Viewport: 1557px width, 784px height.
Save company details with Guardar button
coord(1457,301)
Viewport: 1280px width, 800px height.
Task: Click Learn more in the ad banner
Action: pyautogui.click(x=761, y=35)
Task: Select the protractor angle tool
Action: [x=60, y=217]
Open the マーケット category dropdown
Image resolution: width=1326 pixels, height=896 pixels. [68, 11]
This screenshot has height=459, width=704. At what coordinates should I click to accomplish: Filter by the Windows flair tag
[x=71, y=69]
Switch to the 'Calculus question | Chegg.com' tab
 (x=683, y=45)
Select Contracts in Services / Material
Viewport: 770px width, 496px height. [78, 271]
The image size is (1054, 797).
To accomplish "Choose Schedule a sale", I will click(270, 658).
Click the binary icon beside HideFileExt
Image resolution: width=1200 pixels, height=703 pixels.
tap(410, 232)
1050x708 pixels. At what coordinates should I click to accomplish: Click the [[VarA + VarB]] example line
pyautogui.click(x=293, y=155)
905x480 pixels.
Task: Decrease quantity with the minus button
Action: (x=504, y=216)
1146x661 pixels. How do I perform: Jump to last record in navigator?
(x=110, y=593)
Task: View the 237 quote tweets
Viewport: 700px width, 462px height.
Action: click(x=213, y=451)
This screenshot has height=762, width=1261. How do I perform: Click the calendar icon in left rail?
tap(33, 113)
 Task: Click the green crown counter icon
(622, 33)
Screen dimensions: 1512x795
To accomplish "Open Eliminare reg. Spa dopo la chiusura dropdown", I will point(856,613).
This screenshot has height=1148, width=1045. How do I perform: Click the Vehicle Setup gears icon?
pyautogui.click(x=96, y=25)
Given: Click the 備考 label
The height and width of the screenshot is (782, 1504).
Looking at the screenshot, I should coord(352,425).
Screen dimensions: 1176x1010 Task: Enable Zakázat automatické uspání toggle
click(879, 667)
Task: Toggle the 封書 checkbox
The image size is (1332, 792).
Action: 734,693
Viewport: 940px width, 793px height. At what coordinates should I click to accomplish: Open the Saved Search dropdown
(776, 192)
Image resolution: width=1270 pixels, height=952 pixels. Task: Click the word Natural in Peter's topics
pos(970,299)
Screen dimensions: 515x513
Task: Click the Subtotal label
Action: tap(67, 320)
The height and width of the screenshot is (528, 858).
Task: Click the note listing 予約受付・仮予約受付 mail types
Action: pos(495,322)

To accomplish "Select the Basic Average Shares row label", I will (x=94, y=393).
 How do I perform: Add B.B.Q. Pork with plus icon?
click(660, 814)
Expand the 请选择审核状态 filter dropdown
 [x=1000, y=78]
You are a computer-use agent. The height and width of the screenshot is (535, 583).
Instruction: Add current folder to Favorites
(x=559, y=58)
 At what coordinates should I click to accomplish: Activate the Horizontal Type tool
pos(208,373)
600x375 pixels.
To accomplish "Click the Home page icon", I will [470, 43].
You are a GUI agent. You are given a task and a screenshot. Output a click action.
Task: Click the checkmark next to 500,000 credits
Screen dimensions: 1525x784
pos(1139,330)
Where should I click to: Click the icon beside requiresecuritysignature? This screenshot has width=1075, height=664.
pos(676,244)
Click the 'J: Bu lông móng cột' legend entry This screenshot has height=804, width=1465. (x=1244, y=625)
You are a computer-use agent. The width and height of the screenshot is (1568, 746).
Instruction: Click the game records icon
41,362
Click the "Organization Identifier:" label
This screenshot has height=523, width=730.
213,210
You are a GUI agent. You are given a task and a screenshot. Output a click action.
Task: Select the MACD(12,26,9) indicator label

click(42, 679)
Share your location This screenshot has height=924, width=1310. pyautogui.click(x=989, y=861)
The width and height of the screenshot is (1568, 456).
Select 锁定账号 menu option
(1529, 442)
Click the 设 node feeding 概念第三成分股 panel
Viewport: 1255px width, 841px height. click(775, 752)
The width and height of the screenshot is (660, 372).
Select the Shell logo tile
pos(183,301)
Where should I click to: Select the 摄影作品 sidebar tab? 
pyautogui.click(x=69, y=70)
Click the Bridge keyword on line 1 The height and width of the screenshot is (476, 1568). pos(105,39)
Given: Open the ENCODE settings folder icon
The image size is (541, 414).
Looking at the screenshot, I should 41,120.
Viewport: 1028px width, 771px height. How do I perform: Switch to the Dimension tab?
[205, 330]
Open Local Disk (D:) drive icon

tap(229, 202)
────
## Assignment
The complete listing must be printed again exactly as given.

## Solution to the problem
Viewport: 1557px width, 784px height.
Save company details with Guardar button
coord(1457,301)
Viewport: 1280px width, 800px height.
Task: Click Learn more in the ad banner
Action: pyautogui.click(x=761, y=35)
Task: Select the protractor angle tool
Action: [x=60, y=217]
Open the マーケット category dropdown
Image resolution: width=1326 pixels, height=896 pixels. [68, 11]
This screenshot has height=459, width=704. At what coordinates should I click to accomplish: Filter by the Windows flair tag
[x=71, y=69]
Switch to the 'Calculus question | Chegg.com' tab
 (x=683, y=45)
Select Contracts in Services / Material
Viewport: 770px width, 496px height. [78, 271]
The image size is (1054, 797).
To accomplish "Choose Schedule a sale", I will click(270, 658).
Click the binary icon beside HideFileExt
Image resolution: width=1200 pixels, height=703 pixels.
tap(410, 232)
1050x708 pixels. At what coordinates should I click to accomplish: Click the [[VarA + VarB]] example line
pyautogui.click(x=293, y=155)
905x480 pixels.
Task: Decrease quantity with the minus button
Action: (x=504, y=216)
1146x661 pixels. How do I perform: Jump to last record in navigator?
(x=110, y=593)
Task: View the 237 quote tweets
Viewport: 700px width, 462px height.
Action: click(x=213, y=451)
This screenshot has height=762, width=1261. How do I perform: Click the calendar icon in left rail?
tap(33, 113)
 Task: Click the green crown counter icon
(622, 33)
Screen dimensions: 1512x795
To accomplish "Open Eliminare reg. Spa dopo la chiusura dropdown", I will point(856,613).
This screenshot has height=1148, width=1045. How do I perform: Click the Vehicle Setup gears icon?
pyautogui.click(x=96, y=25)
Given: Click the 備考 label
The height and width of the screenshot is (782, 1504).
Looking at the screenshot, I should coord(352,425).
Screen dimensions: 1176x1010 Task: Enable Zakázat automatické uspání toggle
click(879, 667)
Task: Toggle the 封書 checkbox
The image size is (1332, 792).
Action: 734,693
Viewport: 940px width, 793px height. At what coordinates should I click to accomplish: Open the Saved Search dropdown
(776, 192)
Image resolution: width=1270 pixels, height=952 pixels. Task: Click the word Natural in Peter's topics
pos(970,299)
Screen dimensions: 515x513
Task: Click the Subtotal label
Action: tap(67, 320)
The height and width of the screenshot is (528, 858).
Task: Click the note listing 予約受付・仮予約受付 mail types
Action: pos(495,322)

To accomplish "Select the Basic Average Shares row label", I will (x=94, y=393).
 How do I perform: Add B.B.Q. Pork with plus icon?
click(660, 814)
Expand the 请选择审核状态 filter dropdown
 [x=1000, y=78]
You are a computer-use agent. The height and width of the screenshot is (535, 583).
Instruction: Add current folder to Favorites
(x=559, y=58)
 At what coordinates should I click to accomplish: Activate the Horizontal Type tool
pos(208,373)
600x375 pixels.
To accomplish "Click the Home page icon", I will [470, 43].
You are a GUI agent. You are given a task and a screenshot. Output a click action.
Task: Click the checkmark next to 500,000 credits
Screen dimensions: 1525x784
pos(1139,330)
Where should I click to: Click the icon beside requiresecuritysignature? This screenshot has width=1075, height=664.
pos(676,244)
Click the 'J: Bu lông móng cột' legend entry This screenshot has height=804, width=1465. (x=1244, y=625)
You are a computer-use agent. The width and height of the screenshot is (1568, 746).
Instruction: Click the game records icon
41,362
Click the "Organization Identifier:" label
This screenshot has height=523, width=730.
213,210
You are a GUI agent. You are given a task and a screenshot. Output a click action.
Task: Select the MACD(12,26,9) indicator label

click(42, 679)
Share your location This screenshot has height=924, width=1310. pyautogui.click(x=989, y=861)
The width and height of the screenshot is (1568, 456).
Select 锁定账号 menu option
(1529, 442)
Click the 设 node feeding 概念第三成分股 panel
Viewport: 1255px width, 841px height. click(775, 752)
The width and height of the screenshot is (660, 372).
Select the Shell logo tile
pos(183,301)
Where should I click to: Select the 摄影作品 sidebar tab? 
pyautogui.click(x=69, y=70)
Click the Bridge keyword on line 1 The height and width of the screenshot is (476, 1568). pos(105,39)
Given: Open the ENCODE settings folder icon
The image size is (541, 414).
Looking at the screenshot, I should 41,120.
Viewport: 1028px width, 771px height. How do I perform: Switch to the Dimension tab?
[205, 330]
Open Local Disk (D:) drive icon

tap(229, 202)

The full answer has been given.